Немецкие кварталы больше почти не охранялись. Из учреждений спешно выносили коробки и складывали их в автомобили. Автомобили фыркали и сотрясались на месте. Девицы с точеными ножками и злыми лицами сновали взад-вперед, нагруженные отключенными телефонными аппаратами, связками бумаг и папок. Они лающе переговаривались и грохотали каблуками. Время от времени в дверях эвакуируемого учреждения показывался начальственный герр в натянутом под мышками светлом френче и натужно выпучивался на девиц.

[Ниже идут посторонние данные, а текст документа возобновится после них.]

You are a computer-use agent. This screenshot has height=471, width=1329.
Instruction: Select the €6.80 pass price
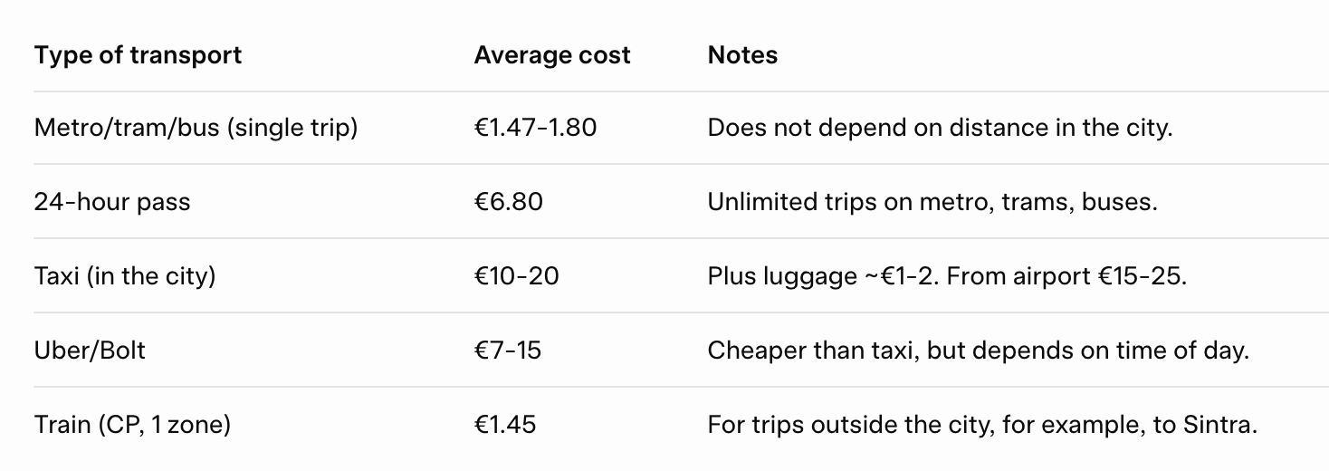[x=508, y=202]
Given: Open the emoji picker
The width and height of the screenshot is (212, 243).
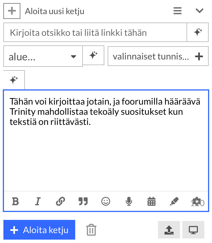Looking at the screenshot, I should pos(106,201).
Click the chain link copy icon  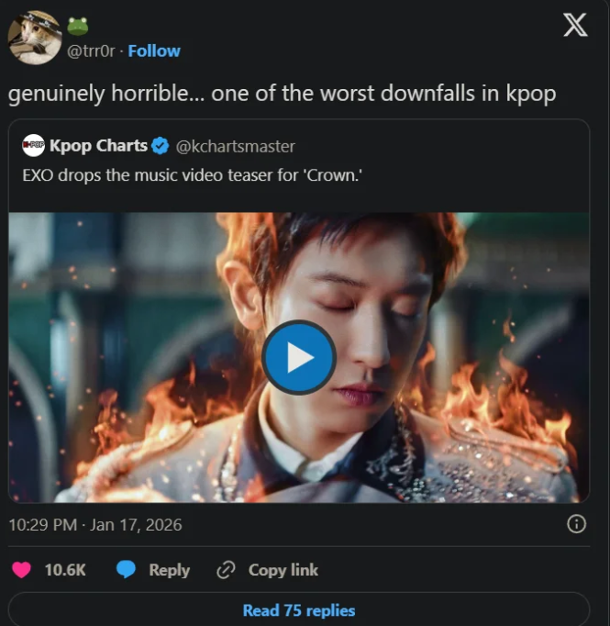click(x=227, y=570)
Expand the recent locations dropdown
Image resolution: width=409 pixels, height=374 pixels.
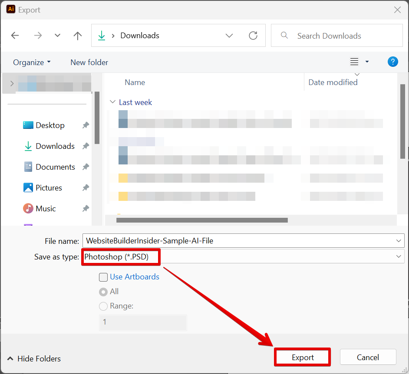(x=58, y=36)
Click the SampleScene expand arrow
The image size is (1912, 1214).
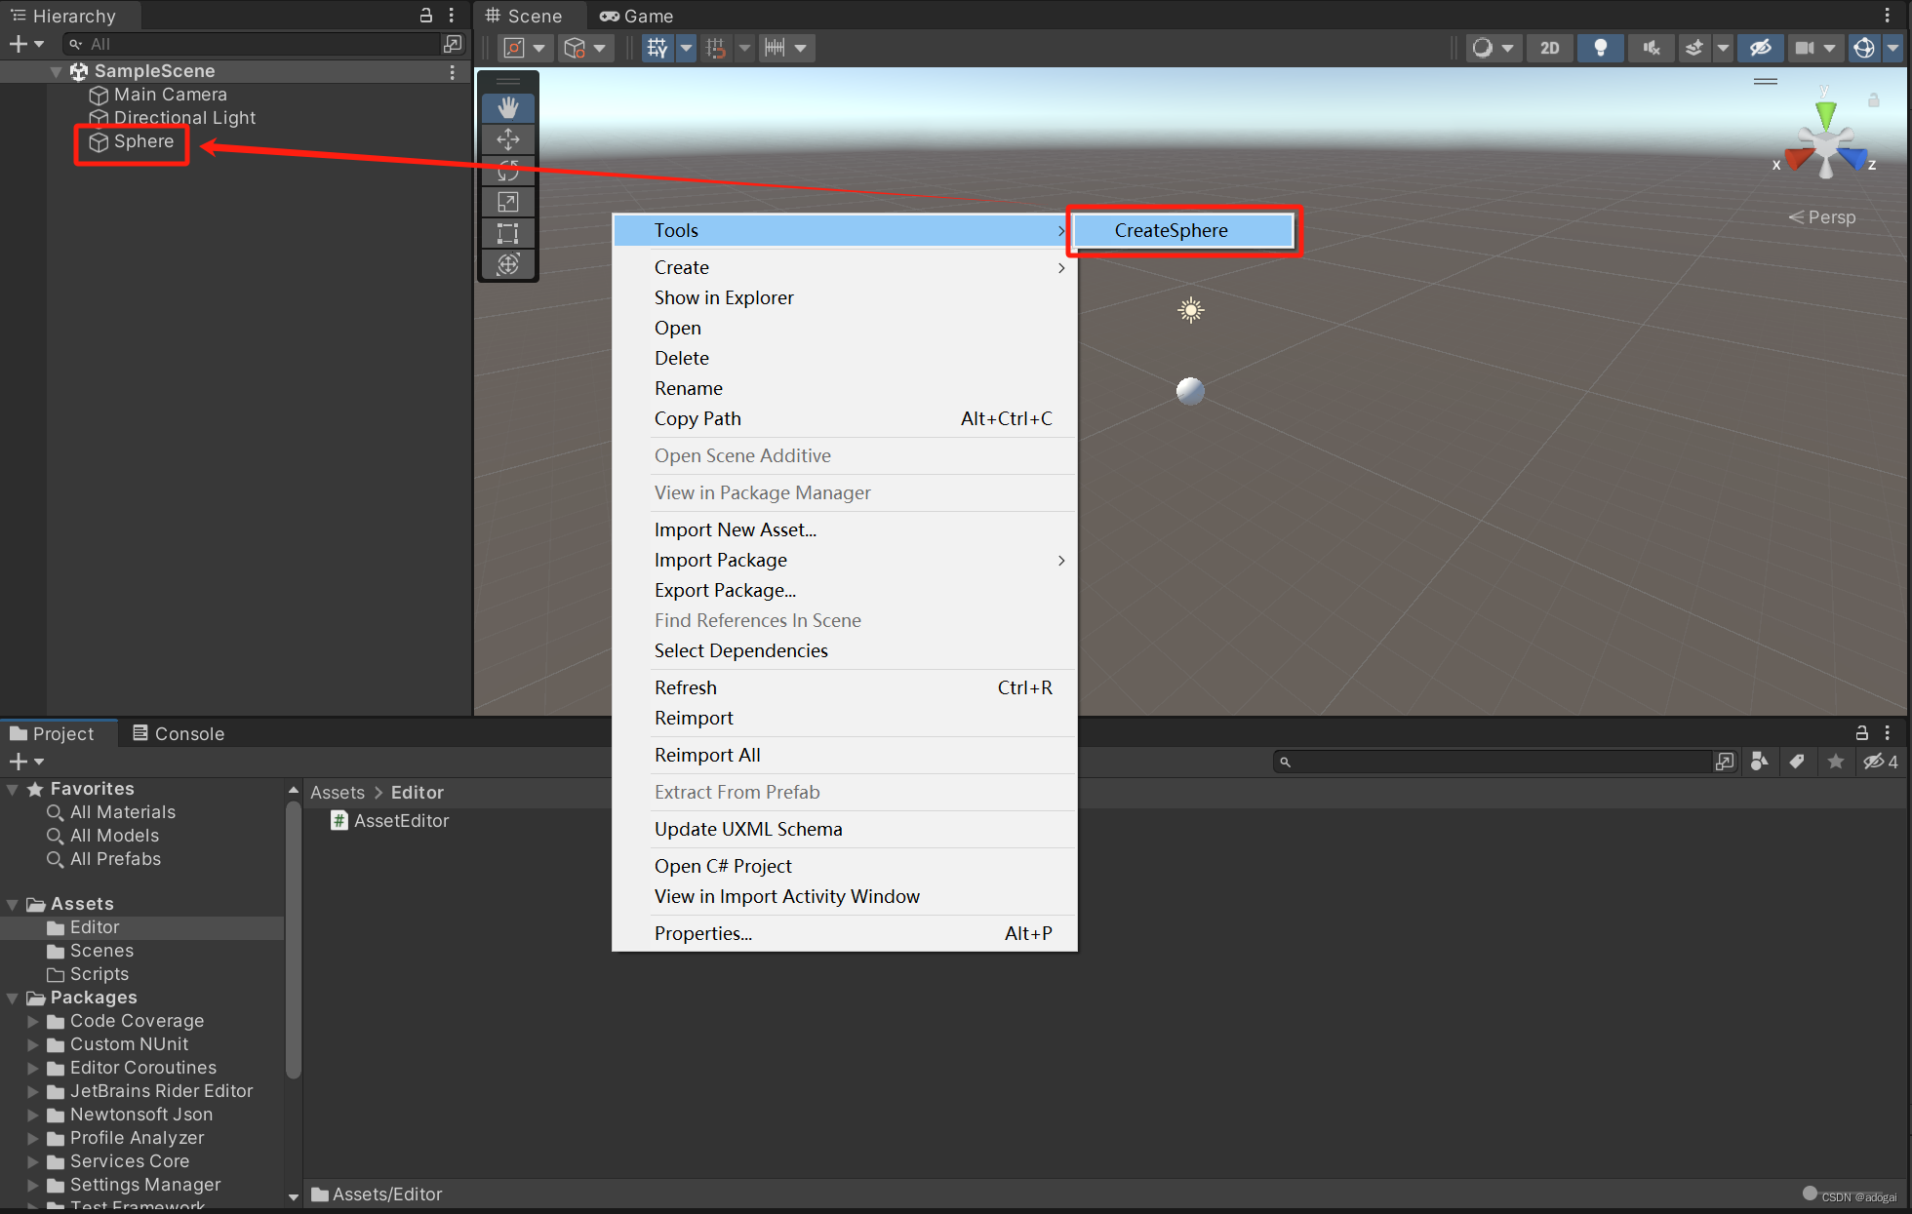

Проехал грузовик, увозя три десятка стройных гестаповцев. Те восседали с отсутствующим видом, словно их все происходящее никак не касалось. Одна из девиц вдруг бросила на мостовую свою коробку и пробежала несколько метров следом за грузовиком, а затем выкрикнула что-то и с горделиво поднятой головой вернулась к работе.

Вполне удовлетворенный увиденным, пан Пшегроздки неспешно двинулся в обратный путь.

Ему очень не хватало Кшися. Особенно сейчас, когда наступали горячие денечки, и газете был просто необходим репортер. Но Лесень бесследно исчез в марте прошлого года. Пану Пшегроздки доложили, что после памятного нападения на тюремный фургон Лесеню пришлось покинуть город и перебраться куда-то в леса, в отряд товарища Отченашека. Пан Пшегроздки этого не одобрял: товарищ Отченашек был известен просоветскими настроениями и страшной лютостью нрава.


25 июля

Пока Ярослав с друзьями наслаждался различными проявлениями паники, царившей среди немцев, его легковерная мама позволила пани Ирене основательно себя запугать. «Вы, интеллигентная женщина, разве не понимаете? – говорила соседка, шумно глотая чай и высасывая кусочек сахара. – Это ведь только начало. Уйдут немцы – придут, извините, русские, а эти за спекуляцию сразу расстреливают. Они и разбираться не будут. Немцы, по крайней мере, понимают, что существует частная собственность…»

Мама верила и боялась. В конце концов обе отправились к одной знаменитой гадалке по имени Черная Зося. Эта Зося гадала по цене две картошины за сеанс. Она обитала в центре города, но адрес был известен лишь избранным. Пани Ирена, впрочем, сумела его достать.

В комнатушке, расположенной под самой крышей, было темно. Маму и пани Ирену встретил настороженный шепчущий голос, который велел ждать у входа. Они остановились, теснясь возле двери. Когда глаза попривыкли к темноте, сделались видны засаленные, некогда желтые обои и бедная фанерная обстановка: крашеный шкафчик, стол, наподобие дачного, с кружевным бумажным бордюром на кнопках, а в углу – переделанный под ларь ружейный ящик с черной надписью по трафарету «GEWEHRE». Возле ящика стояла костлявая женщина в черном платке. За столом, рядом с гадалкой, сидела посетительница с мятым заплаканным лицом. При свете тусклой покривившейся свечки она разглядывала руку Черной Зоси.